2

I am trying to de-trend my dataset of size 480x2040 = close to 1,000,000 pixels. I have 17 timesteps in this series (years) however I want to move to daily timesteps at some point. This code works, however runs way way way too slow to be functional.

I feel that scipy.signal.detrend can do the whole dataset, however I have some NaNs. In some cases, NaN are continents, which means there is a NaN at every timestep, however in some rarer cases, there is some missing data.

How can I detrend every pixel of my map over time, while ignoring/skipping the NaNs? It needs to be orders of magnitude quicker than this looping.

  for i in range(0,nlat):
    for j in range(0,nlon):
        pixel = ds[:,i,j]
        b = ~np.isnan(pixel)
        detrend[b,i,j]=signal.detrend(pixel[b])

Cheers!

Ocean Scientist
  • 411
  • 4
  • 16

1 Answers1

1

I'm not sure if it's possible to make signal.detrend skip NaNs on array basis. You can, however, use some method to fill your missing data and then detrend. If you have few missing data points, the effect of that should be negligible.

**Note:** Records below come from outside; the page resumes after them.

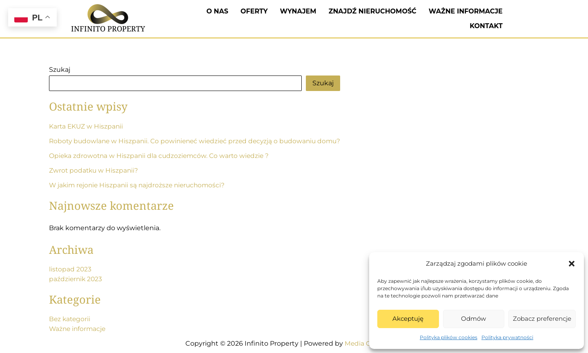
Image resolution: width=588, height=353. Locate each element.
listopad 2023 (70, 269)
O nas (217, 11)
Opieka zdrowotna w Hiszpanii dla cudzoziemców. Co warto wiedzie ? (161, 156)
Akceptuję (407, 318)
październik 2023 (76, 279)
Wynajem (298, 11)
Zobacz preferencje (542, 318)
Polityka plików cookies (448, 337)
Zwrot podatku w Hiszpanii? (94, 170)
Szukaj (59, 69)
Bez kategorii (70, 319)
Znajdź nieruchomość (372, 11)
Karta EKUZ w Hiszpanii (87, 126)
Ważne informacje (466, 11)
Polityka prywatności (507, 337)
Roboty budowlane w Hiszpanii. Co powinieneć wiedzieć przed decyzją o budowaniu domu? (199, 141)
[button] (572, 264)
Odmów (473, 318)
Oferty (254, 11)
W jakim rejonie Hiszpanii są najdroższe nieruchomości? (139, 185)
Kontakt (486, 26)
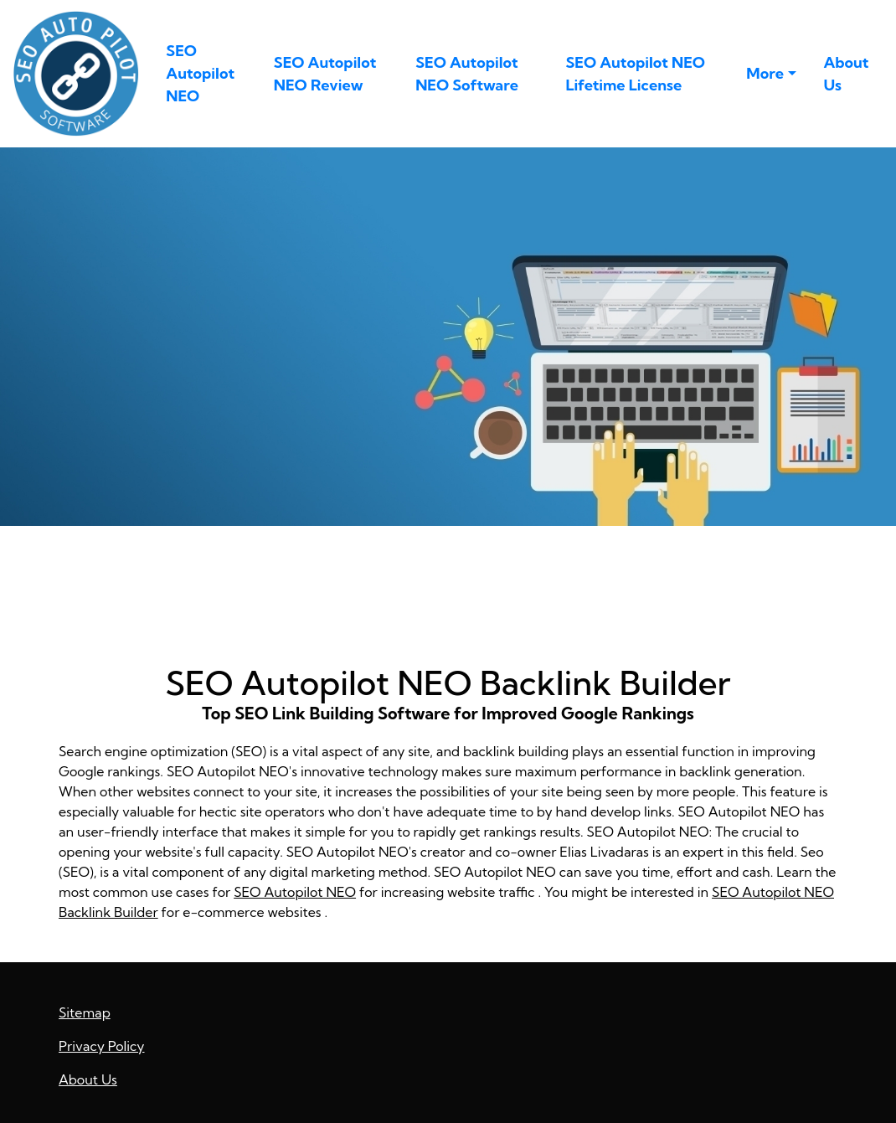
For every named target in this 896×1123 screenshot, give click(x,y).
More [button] (765, 73)
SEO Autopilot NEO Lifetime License (635, 74)
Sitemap (85, 1012)
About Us (845, 74)
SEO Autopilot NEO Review (325, 74)
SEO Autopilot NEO (200, 73)
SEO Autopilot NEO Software (466, 74)
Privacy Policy (102, 1046)
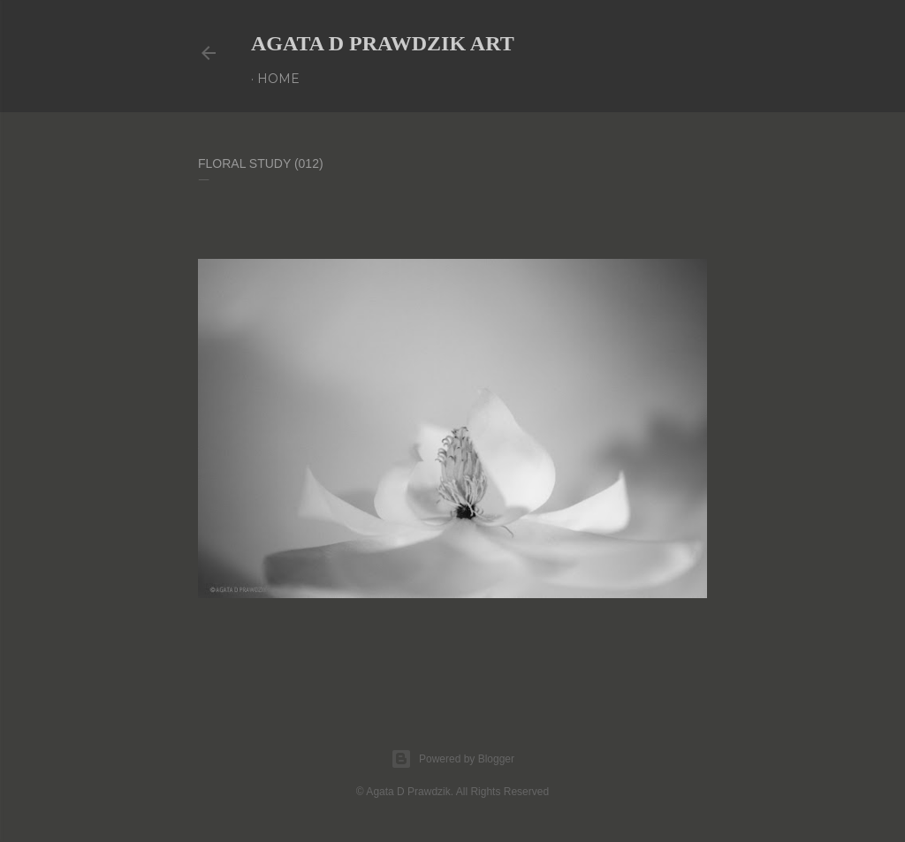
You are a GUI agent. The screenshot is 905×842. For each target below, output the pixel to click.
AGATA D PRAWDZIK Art (382, 43)
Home (278, 79)
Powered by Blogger (452, 759)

Since continents are always NaN, you can replace them with some special marker value, since you won't care about detrending them anyway. For the missing data NaNs, I suggest using pandas, which is great for timeseries, for various methods of filling missing data. I'll use the simplest here -- forward fill from previously known values -- but you can also use more sophisticated methods like taking the mean of adjacent values or interpolating.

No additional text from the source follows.